Mind you, with the notable exception of me and a few other meek souls who believe in orderliness, most passengers in America these days deserve what they get. This is because they take on jumbo suit-bags and wheeled carry-ons that are at least twice the officially permitted size, so that the overhead bins fill up long before the flight is fully boarded. To make sure they get a bin to themselves, they board before their row is called. On any flight in America now you will find at least 20 per cent of the seats filled by people whose row numbers have not been called. I have watched this process with weary exasperation for some years, and I can tell you that it takes roughly twice as long for an American plane to get boarded and airborne as it does elsewhere.
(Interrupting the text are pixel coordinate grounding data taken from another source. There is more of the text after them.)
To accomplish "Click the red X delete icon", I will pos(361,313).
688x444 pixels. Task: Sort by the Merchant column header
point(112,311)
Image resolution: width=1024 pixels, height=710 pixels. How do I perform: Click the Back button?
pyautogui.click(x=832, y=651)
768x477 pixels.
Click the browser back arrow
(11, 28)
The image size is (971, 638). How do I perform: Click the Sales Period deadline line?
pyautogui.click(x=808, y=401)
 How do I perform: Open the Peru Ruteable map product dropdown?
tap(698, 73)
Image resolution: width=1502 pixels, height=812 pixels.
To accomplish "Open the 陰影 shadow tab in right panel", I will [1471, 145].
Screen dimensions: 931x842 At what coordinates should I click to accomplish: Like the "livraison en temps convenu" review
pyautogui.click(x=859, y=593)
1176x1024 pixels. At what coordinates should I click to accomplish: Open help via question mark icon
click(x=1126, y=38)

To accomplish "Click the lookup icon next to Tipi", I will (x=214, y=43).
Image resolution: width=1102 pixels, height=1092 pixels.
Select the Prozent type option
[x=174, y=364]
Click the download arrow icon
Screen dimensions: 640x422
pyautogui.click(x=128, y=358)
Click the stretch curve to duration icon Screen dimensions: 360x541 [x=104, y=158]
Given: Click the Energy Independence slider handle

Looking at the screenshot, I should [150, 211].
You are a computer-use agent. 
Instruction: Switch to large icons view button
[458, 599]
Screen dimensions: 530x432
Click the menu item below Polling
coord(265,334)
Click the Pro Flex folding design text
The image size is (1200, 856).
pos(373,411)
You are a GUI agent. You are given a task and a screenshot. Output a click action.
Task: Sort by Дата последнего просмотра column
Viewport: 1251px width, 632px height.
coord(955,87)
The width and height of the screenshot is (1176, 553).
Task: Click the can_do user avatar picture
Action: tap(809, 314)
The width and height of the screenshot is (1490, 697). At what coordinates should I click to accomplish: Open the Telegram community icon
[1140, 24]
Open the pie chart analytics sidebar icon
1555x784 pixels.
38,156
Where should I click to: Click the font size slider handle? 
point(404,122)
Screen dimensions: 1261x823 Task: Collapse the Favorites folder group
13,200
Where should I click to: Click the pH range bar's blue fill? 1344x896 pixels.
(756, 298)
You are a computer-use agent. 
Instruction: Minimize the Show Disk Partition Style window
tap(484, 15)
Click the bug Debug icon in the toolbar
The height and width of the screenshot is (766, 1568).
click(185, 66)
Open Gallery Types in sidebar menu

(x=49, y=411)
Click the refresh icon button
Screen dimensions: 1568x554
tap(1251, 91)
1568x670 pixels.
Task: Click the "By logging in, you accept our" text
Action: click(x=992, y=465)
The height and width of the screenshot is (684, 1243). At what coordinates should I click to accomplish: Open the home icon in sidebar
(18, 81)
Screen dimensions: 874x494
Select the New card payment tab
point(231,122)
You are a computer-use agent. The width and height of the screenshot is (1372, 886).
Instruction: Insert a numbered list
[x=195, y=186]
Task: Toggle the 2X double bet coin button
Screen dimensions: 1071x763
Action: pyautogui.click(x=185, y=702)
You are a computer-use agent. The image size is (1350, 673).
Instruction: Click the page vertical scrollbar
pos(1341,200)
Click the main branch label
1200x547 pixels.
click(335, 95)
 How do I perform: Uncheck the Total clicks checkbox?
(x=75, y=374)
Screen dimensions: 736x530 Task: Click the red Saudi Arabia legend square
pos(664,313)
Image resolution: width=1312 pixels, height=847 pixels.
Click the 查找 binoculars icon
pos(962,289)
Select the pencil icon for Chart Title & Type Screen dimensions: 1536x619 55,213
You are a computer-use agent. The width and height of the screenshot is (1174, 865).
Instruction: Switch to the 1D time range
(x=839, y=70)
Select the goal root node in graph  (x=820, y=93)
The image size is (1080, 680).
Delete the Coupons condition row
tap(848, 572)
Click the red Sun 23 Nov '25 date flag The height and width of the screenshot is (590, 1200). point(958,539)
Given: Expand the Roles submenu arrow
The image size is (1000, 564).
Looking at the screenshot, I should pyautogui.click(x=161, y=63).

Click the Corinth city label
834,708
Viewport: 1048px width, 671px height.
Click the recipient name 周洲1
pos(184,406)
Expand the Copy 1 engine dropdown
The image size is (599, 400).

The result of this is a kind of war between airline employees and passengers, which all too often rebounds on the innocent in a way that cries out for justice.

I particularly recall an experience of a few years ago when my wife, children and I boarded a flight in Minneapolis to fly to London and discovered that we had been allocated seats in six different parts of the aircraft, up to 20 rows apart. Bemused, my wife pointed this out to a passing stewardess.

"And what do you expect me to do about it?" the stewardess replied in a tone that suggested an urgent need for a refresher course in customer relations.

"Well, we'd like some seats together, please."

The stewardess gave a hollow laugh. "There's nothing I can do now. We're boarding. Didn't you check your boarding passes?"

"Only the top one. The check-in clerk" - who was, let me interject here, a disagreeable specimen herself - "didn't tell us she was scattering us all over the plane."

"There's nothing I can do now."

"But we have small children."

"Sorry."

"Are you telling me to put a two-year-old and a four-year-old off by themselves for an eight-hour flight across the Atlantic?" my wife asked. (This was an idea that I believed I could warm to, but I made a grave face, in solidarity.)

The stewardess gave an elaborate sigh and, with an undisguised show of resentment, asked a kindly but timid white-haired couple to swap seats, which allowed my wife and the two youngest to sit together. The rest of us would remain separated.

"Next time look at your boarding passes before you leave the terminal," the attendant snapped at my wife in parting.

"No, next time we will fly with someone else," my wife replied, and indeed ever since we have.

"And one day, I'll have a column in a newspaper and I'll write about this," I called after her in a haughty voice. Of course, I didn't say any such thing, and it would be a terrible abuse of my position to tell you that it was Northwest Airlines that treated us in this shabby way, so I won't.